Changing the Current Directory in Linux Using C++

Is there any way to change directory using C language?

Depending on your OS there are different calls for changing the current directory. These will normally only change the current dir of the process running the executable. After the process exits you will be in the directory you started in.

Changing the current directory in Linux using C++

int chdir(sDirectory); isn't the correct syntax to call the chdir function. It is a declaration of an int called chdir with an invalid string initializer (`sDirectory).

To call the function you just have to do:

chdir(sDirectory.c_str());

Note that chdir takes a const char*, not a std::string so you have to use .c_str().

If you want to preserve the return value you can declare an integer and use a chdir call to initialize it but you have to give the int a name:

int chdir_return_value = chdir(sDirectory.c_str());

Finally, note that in most operating system the current or working directory can only be set for the process itself and any children it creates. It (almost) never affects the process that spawned the process changing its current directory.

If you expect to find the working directory of your shell to be changed once your program terminates you are likely to be disappointed.

How can I change the shell directory in the C language program?
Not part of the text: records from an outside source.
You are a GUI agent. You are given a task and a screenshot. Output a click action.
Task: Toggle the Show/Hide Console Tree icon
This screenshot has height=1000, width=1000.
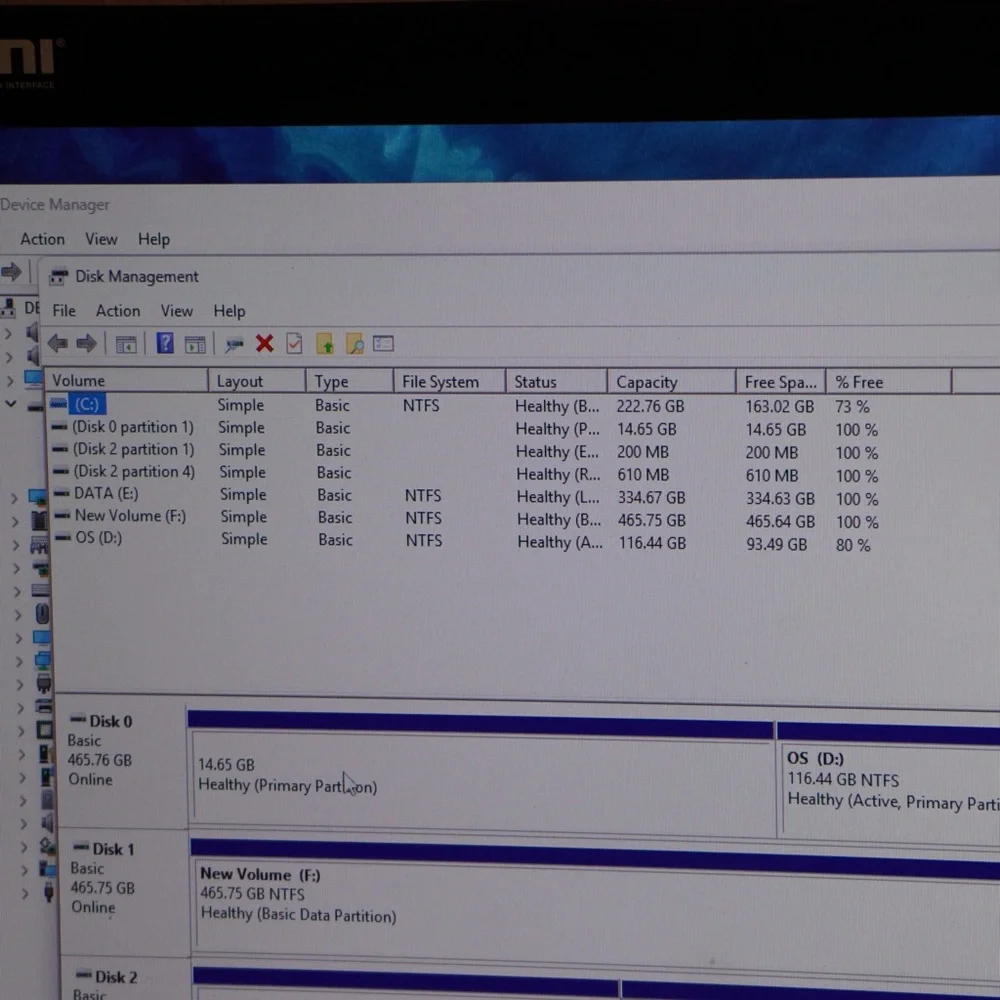126,345
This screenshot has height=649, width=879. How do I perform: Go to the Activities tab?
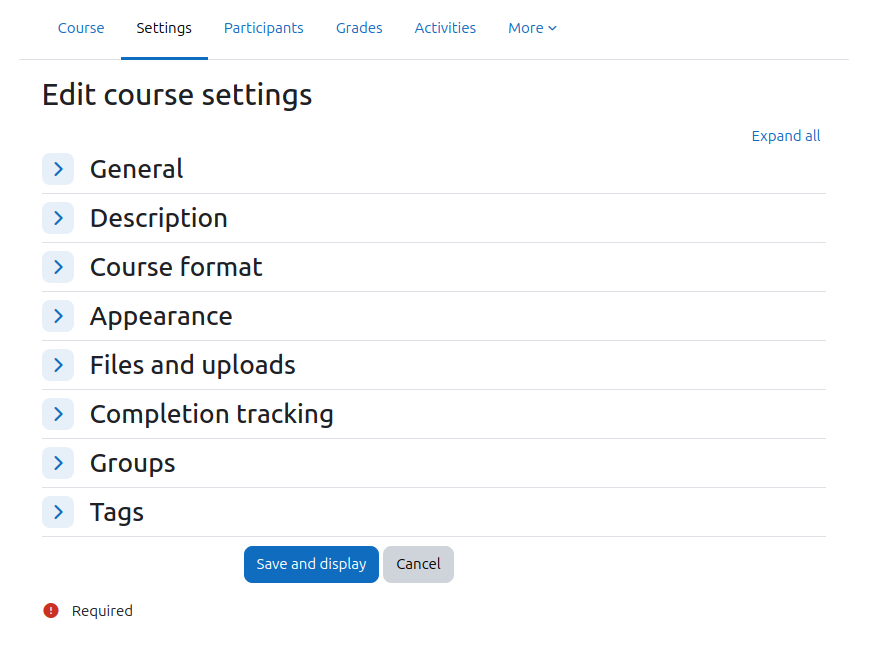click(x=445, y=28)
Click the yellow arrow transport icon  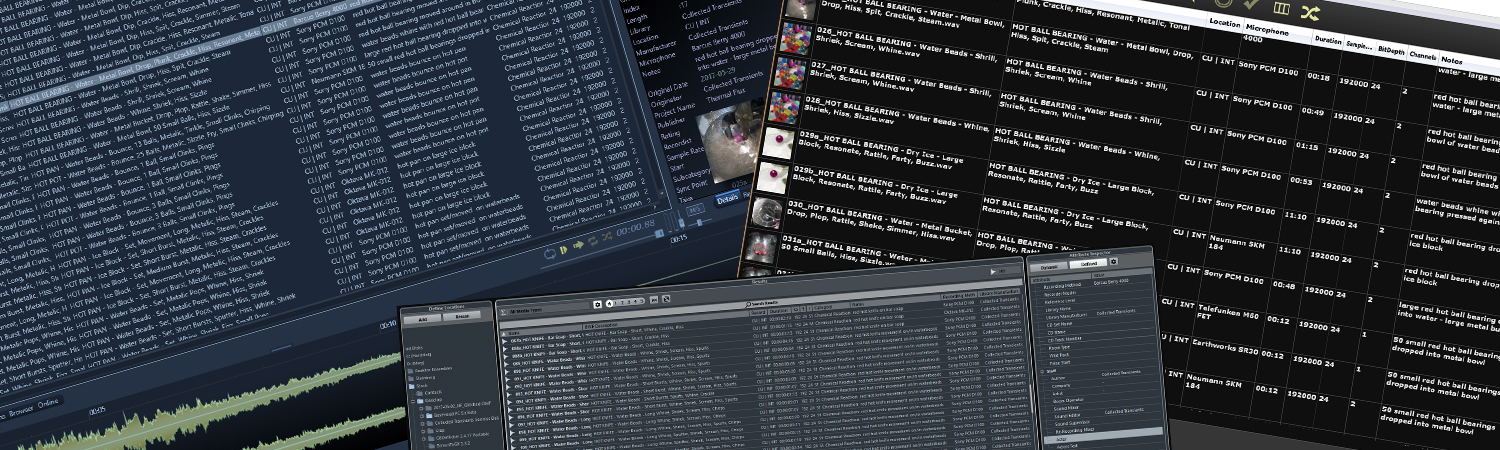[x=579, y=246]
You cannot do that (changing your parent shell directory from inside a C program). The current directory is an attribute of every process, and your shell runs in a different process than your program (so the shell process and your program's process have each their own current directory).

Read Advanced Linux Programming. It has several chapters related to your issue.

Perhaps you might add some shell function (e.g. into your ~/.bashrc ...) which perhaps could use eval to run your C program (which would output some cd command, that the eval or source builtin of your shell would handle within the same shell process); BTW ssh-agent might be inspirational. Actually I don't recommend this route if you are a newbie.

PS. You really should motivate your question and give a lot more context; it smells badly like an XY problem.

Changing a process's current working directory programmatically

Each individual process has a notion of its "current directory". When a new process gets created, its current directory is its parent process's current directory.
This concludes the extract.